■ Halaman:
++++++++

Suara.com - Komisi untuk Orang Hilang dan Korban Tindak Kekerasan (KontraS), menilai pernyataan yang Presiden Joko Widodo (Jokowi) yang tidak mempermasalahkan dirinya dikritik tak dapat dijadikan jaminan atas kebebasan berpendapat dan berekspresi.
Peneliti KontraS, Rivanlee Anandar mengatakan, pernyataan Jokowi seperti itu telah berulang kali disampaikan.
“Statemen presiden dalam mempersilakan kritik sudah beberapa kali, termasuk yang kemarin perihal King of Lip Service. Tapi, itu tidak menjawab permasalahan menyusutnya kebebasan sipil,” kata Rivanlee saat dihubungi Suara.com, Rabu (30/6/2021).
Rivanlee menegaskan, seharusnya pernyataan itu dibarengi dengan tindakan yang nyata.
Baca Juga: Mengenal Apa Itu Lip Service yang Heboh Dikaitkan kepada Presiden Jokowi
“Presiden semestinya bukan mempersilakan saja, tapi menjamin kebebasannya. Mulai dari tingkat pelaksana sampai dengan aturan yang membatasi kebebasan berekspresi,” ujar dia.

++++++++

■ Entri Data:

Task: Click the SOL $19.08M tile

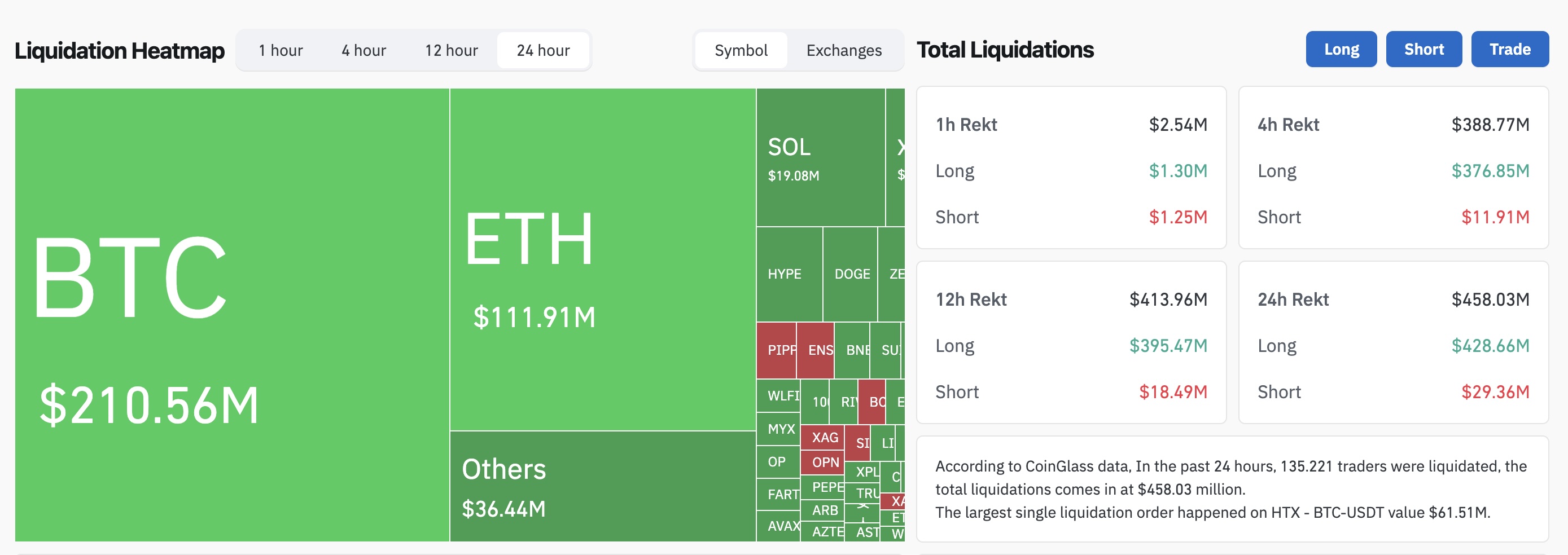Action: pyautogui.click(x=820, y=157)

++++++++

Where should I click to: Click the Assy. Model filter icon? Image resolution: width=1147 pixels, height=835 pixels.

++++++++

■ Petunjuk Latihan: Lanjutkan berita tentang kritik KontraS dari kalimat terakhirnya. Baris-baris data tadi merupakan bahan terpisah dari berita tentang kritik KontraS.

■ Contoh Penyelesaian:
Tindakan nyata itu dapat dibuktikan Jokowi dengan mengusut tuntas dugaan upaya pembungkaman yang dialami masyarakat sipil berupa peretasan, doxing. Termasuk yang terakhir kasus peretasan yang dialami para pengurus Badan Eksekutif Mahasiswa (BEM) Universitas Indonesia (UI).
“Karena presiden bukan sekali mempersilakan orang kritik, tapi implementasinya buruk. Tidak ada jaminan untuk pengkritik karena ada ancaman peretasan, doxing, virtual police,” papar Rivanlee.
Sebelumnya, Presiden Joko Widodo (Jokowi) mengaku tidak menyoal adanya kritik dari BEM Universitas Indonesia yang menyebut kepala negara sebagai King of Lip Service. Terkait kritikan itu, Jokowi menganggap kritik sah-sah saja disampaikan asalkan santun.
Menurutnya, kritikan itu disampaikan BEM sebagai bentuk ekspresi berpendapat.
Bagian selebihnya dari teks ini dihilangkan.